When I was in my late twenties I had debilitating pain in my right hip stemming from an alignment problem with the sacroiliac joint and a dab of sciatica. Driving was excruciating, and I would squirm around for hours at my office job as I tried to ease the discomfort. Thankfully I was led to a very skilled physical therapist who helped me go from doubling over in pain every time I stood up to running half marathons. Ever since then, though, my right hip has been a bit of an adversary, an enemy I keep close in case it goes rogue again.
Later that night in yoga class my teacher shared a quote from the scientist Dr. Bruce Lipton:
“The moment you change your perception is the moment you rewrite the chemistry of your body.”
About that time my hamstrings had started to protest my hanging over in forward fold for what felt like an eternity, causing a pulley of pain between my the dead weight of my upper body and my legs. Change my perception? Well, okay. I breathed into the back of my legs, stopped inwardly grumbling about the discomfort, and was getting quite comfortable when we were signaled to roll back up to standing position. Easy!
As we bent, stretched, and flowed through the yoga poses I thought about how we regard our bodies. We often either take them for granted (your body filters f*cking oxygen! How ridiculously cool is that??) or we’re scrutinizing and belittling and bemoaning all the perceived flaws and irritants in our body. It’s kind of weird and awesome to think that the human body can both cultivate the growth of a child as well as the rapid spread of a cancer or virus. Life and death all swirling around under T-shirts and sweat pants and yet we can’t help poking at cellulite or complaining about a bum knee.

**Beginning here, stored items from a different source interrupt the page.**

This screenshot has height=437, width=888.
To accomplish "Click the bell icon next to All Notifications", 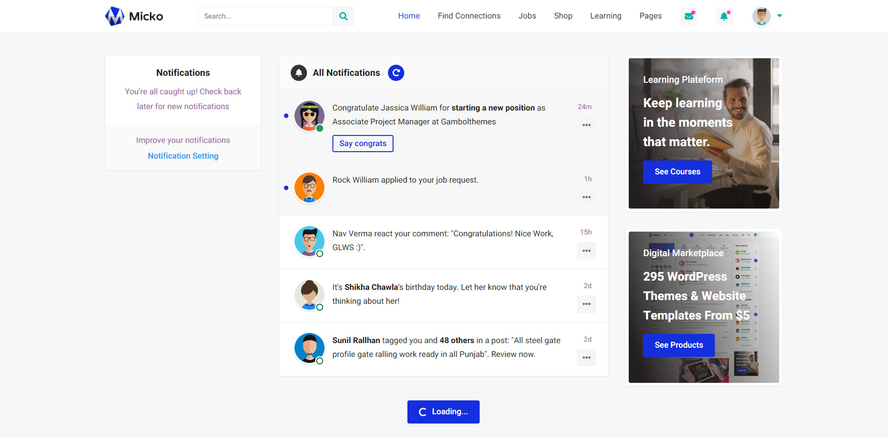I will tap(299, 73).
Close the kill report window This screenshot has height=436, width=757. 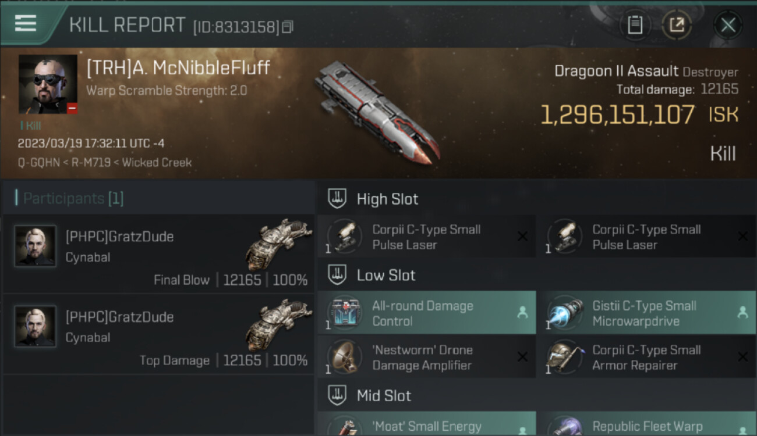click(728, 25)
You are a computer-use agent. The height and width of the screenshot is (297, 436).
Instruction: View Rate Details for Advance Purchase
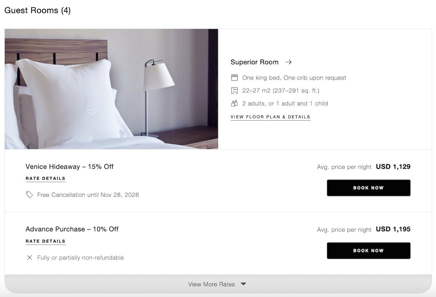[x=45, y=241]

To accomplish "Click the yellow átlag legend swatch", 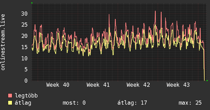I will pyautogui.click(x=10, y=103).
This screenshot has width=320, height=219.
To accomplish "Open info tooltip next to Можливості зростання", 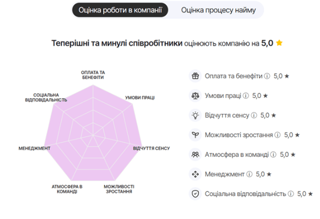I will (x=277, y=135).
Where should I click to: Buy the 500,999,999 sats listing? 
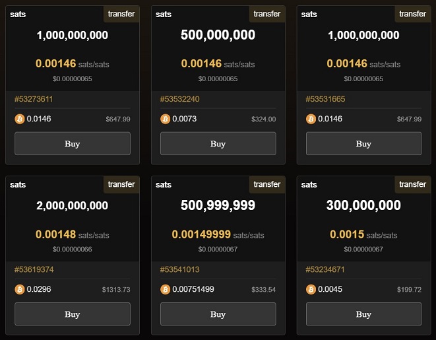[218, 314]
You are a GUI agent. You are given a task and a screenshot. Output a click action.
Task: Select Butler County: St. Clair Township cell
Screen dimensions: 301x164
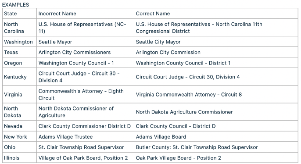216,147
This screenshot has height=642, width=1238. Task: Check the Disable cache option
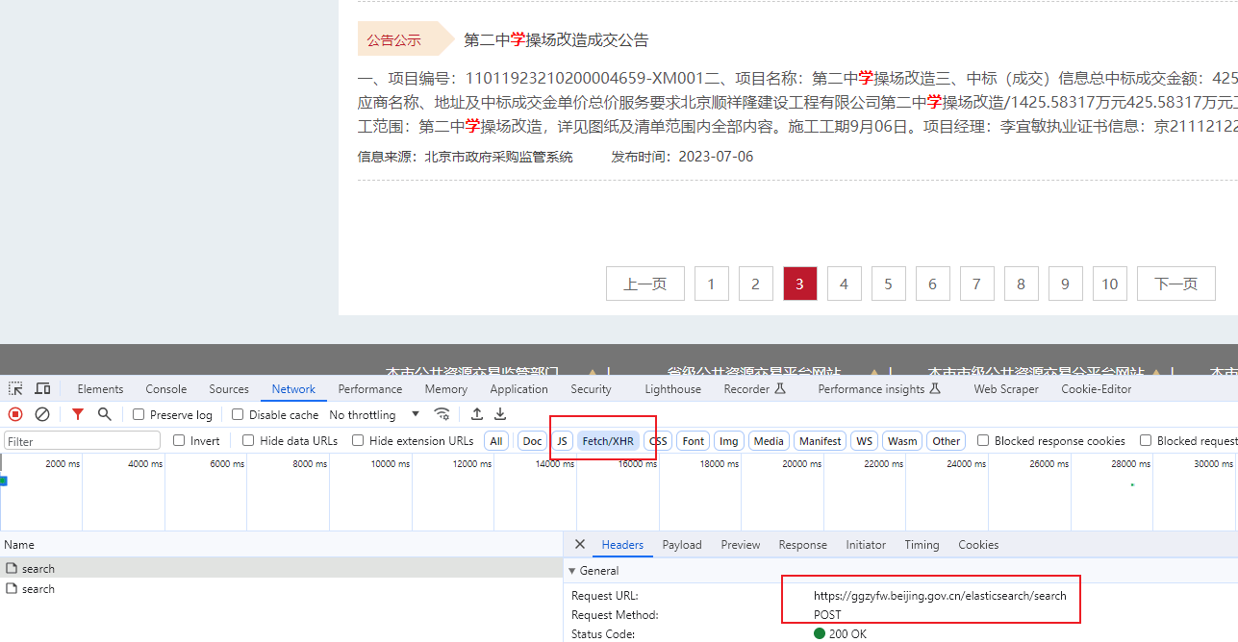tap(239, 415)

As we crouched into Warrior II and sank into Half-Pigeon my teacher encouraged us to sit with the discomfort and change our perceptions. I’ve had that same advice for dealing with mental or emotional discomfort. Sit with it for a while instead of fighting it and don’t be surprised if it dissipates. Change your perception and don’t be surprised if you change your reality.
Instead of getting cranky about my aches and pains I thought about how I could appreciate my perfectly imperfect body. My left Achilles tendon aches because I am running and jumping and leaping and having tons of fun in taekwondo class. My lower back and hips get irritated from driving in a car I can easily afford that takes me to a comfortable job in an air-conditioned office. The few pounds that fluctuate up and down are thanks to the abundance of food I have easy access to. My bruises are evidence that I’m not afraid to fight. I have a lot to be thankful for, and my body is living proof.
My right hip is irritating me today. I have what I call the “ring of fire” that makes me want to snap off my leg at the hip socket like a broken Barbie doll. My sacro-iliac joint is wiggling and popping like packing bubbles. Driving home was a lot more painful than it has been in a long time. But I have the tools to cope with the physical discomfort and the emotional skills to not let the pain overwhelm me and ruin my good mood. I can change my perception. My “bum” hip helped me run on the treadmill early this morning. It helped me drive my car to work so I can continue to put food on the table and a roof over my head. I can walk, stand, jump, kick, and dance without a second thought or any extra effort.
Try not to let your aches and pains hurt your spirit as much as they hurt your body. Be kind to your body. Be thankful for what it CAN do rather than getting hung up on what it can’t do. Cut it some slack. It’s the only one you have.